Kühl M, Fenchel T
Marine Biological Laboratory, University of Copenhagen, Strandpromenaden 5, DK-3000 Helsingør, Denmark
Microb Ecol. 2000 Aug;40(2):94-103. doi: 10.1007/s002480000061.
Zonations of photosynthesis and photopigments in artificial cyanobacterial mats were studied with (i) oxygen and pH microsensors, (ii) fiber-optic microprobes for field radiance, scalar irradiance, and PSII fluorescence, and (iii) a light microscope equipped with a spectrometer for spectral absorbance and fluorescence measurements. Our analysis revealed the presence of several distinct 1-2 mm thick cyanobacterial layers mixed with patches of anoxygenic photosynthetic bacteria. Strong attenuation of visible light confined the euphotic zone to the uppermost 3 mm of the mat, where oxygen levels of 3-4 times air saturation and a pH peak of up to pH 8.8 were observed under saturating irradiance (413 µmol photon m(-2) s(-1)). Oxygen penetration was 5 mm in light and decreased to 1 mm in darkness. Volumetric oxygen consumption in the photic and aphotic zones of illuminated mat was 5.5 and 2.9 times higher, respectively, than oxygen consumption in dark incubated mats. Scalar irradiance reached 100-150% of incident irradiance in the upper 0.5 mm of the mat due to intense scattering in the matrix of cells, exopolymers, and carbonate precipitates. In deeper mat layers scalar irradiance decreased nearly exponentially, and highest attenuation coefficients of 6-7 mm(-1) were found in cyanobacterial layers, where photosynthesis and photopigment fluorescence also peaked. Visible light was attenuated >100 times more strongly than near infrared light. Microscope spectrometry on thin sections of mats allowed detailed spectral absorbance and fluorescence measurements at defined positions relative to the mat surface. Besides strong spectral signals of cyanobacterial photopigments (Chl a and phycobiliproteins), the presence of both green and purple photosynthetic bacteria was evident from spectral signals of Bchl a and Bchl c. Microprofiles of photopigment absorbance correlated well with microdistributions of phototrophs determined in an accompanying study.

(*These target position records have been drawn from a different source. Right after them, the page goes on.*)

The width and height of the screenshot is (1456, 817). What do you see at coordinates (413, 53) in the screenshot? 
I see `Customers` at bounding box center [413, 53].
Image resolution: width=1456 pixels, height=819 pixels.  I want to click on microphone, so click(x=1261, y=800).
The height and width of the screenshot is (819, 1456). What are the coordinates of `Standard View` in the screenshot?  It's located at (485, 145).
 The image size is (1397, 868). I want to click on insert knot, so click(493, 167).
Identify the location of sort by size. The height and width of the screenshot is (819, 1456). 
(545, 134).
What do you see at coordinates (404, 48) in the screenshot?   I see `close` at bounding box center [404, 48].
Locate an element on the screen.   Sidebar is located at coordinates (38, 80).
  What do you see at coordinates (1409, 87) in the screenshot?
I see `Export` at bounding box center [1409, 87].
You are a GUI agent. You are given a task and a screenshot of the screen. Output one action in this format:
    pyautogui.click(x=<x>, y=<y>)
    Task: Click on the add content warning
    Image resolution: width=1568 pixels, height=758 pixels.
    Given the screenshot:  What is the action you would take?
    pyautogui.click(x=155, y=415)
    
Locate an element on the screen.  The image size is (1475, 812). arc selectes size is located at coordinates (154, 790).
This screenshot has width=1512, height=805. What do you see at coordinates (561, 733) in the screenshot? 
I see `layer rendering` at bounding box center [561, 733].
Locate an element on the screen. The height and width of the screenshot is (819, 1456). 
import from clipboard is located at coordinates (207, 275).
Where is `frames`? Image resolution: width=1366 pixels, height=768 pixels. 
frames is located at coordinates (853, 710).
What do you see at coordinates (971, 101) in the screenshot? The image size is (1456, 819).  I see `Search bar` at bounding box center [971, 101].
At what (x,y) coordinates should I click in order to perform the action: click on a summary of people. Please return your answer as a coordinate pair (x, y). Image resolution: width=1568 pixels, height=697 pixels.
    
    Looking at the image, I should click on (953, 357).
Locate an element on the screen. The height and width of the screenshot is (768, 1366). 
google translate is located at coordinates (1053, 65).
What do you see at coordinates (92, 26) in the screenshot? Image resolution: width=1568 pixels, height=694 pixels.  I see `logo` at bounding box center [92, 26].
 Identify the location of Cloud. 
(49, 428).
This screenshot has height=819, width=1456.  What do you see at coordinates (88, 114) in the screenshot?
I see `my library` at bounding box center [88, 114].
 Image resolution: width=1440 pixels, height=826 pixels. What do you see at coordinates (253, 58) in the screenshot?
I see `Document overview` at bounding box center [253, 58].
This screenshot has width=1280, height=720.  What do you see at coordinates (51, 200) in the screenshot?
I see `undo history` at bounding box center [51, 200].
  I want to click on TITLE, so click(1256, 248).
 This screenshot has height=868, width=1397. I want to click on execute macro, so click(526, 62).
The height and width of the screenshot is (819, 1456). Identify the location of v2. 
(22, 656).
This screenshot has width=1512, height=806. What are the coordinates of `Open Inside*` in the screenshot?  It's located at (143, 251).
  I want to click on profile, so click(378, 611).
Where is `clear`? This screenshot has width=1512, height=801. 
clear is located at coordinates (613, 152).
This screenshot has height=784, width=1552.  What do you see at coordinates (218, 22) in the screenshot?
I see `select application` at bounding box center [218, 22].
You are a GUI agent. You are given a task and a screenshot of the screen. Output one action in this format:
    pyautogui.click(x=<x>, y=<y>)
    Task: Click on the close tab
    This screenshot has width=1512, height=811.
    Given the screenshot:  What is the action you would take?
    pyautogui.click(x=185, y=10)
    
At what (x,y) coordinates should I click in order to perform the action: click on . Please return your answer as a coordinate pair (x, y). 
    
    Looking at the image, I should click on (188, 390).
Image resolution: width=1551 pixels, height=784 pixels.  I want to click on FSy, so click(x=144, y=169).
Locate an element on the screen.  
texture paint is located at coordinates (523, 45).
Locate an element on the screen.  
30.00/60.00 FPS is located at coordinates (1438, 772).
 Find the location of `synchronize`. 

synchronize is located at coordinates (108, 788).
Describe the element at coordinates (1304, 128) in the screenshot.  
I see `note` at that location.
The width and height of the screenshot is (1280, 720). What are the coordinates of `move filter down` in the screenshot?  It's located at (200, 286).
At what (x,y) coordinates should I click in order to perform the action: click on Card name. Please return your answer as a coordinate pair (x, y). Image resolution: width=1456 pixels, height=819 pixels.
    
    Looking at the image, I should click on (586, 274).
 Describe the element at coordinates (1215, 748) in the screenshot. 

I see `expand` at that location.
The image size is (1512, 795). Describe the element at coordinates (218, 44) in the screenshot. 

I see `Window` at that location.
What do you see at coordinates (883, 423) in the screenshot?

(i)氧和pH微传感器;(ii)用于测量场辐射、标量辐照度和PSII荧光的光纤微探针;(iii)配备有用于光谱吸光度和荧光测量的光谱仪的光学显微镜。我们的分析揭示了存在几个明显的、厚度为1-2毫米的蓝藻层,这些蓝藻层与无氧光合细菌斑块混合在一起。可见光的强烈衰减将光合有效辐射层限制在席的最上层3毫米处,在饱和辐照度(413微摩尔光子·米-2·秒-1)下,此处观察到氧含量达到空气饱和度的3-4倍,pH峰值高达pH 8.8。光照下氧的渗透深度为5毫米,黑暗中降至1毫米。光照席的光合层和无光层的体积氧消耗量分别比黑暗培养席中的氧消耗量高5.5倍和2.9倍。由于细胞、胞外聚合物和碳酸盐沉淀物基质中的强烈散射,标量辐照度在席的上0.5毫米处达到入射辐照度的100-150%。在更深的席层中,标量辐照度几乎呈指数下降,在蓝藻层中发现了最高衰减系数为6-7毫米-1,光合作用和光合色素荧光也在此处达到峰值。可见光的衰减比近红外光强烈100倍以上。对席薄片的显微镜光谱分析允许在相对于席表面的特定位置进行详细的光谱吸光度和荧光测量。除了蓝藻光合色素(叶绿素a和藻胆蛋白)的强光谱信号外,从细菌叶绿素a和细菌叶绿素c的光谱信号中明显可以看出绿色和紫色光合细菌的存在。光合色素吸光度的微剖面与在一项伴随研究中确定的光合生物的微分布密切相关。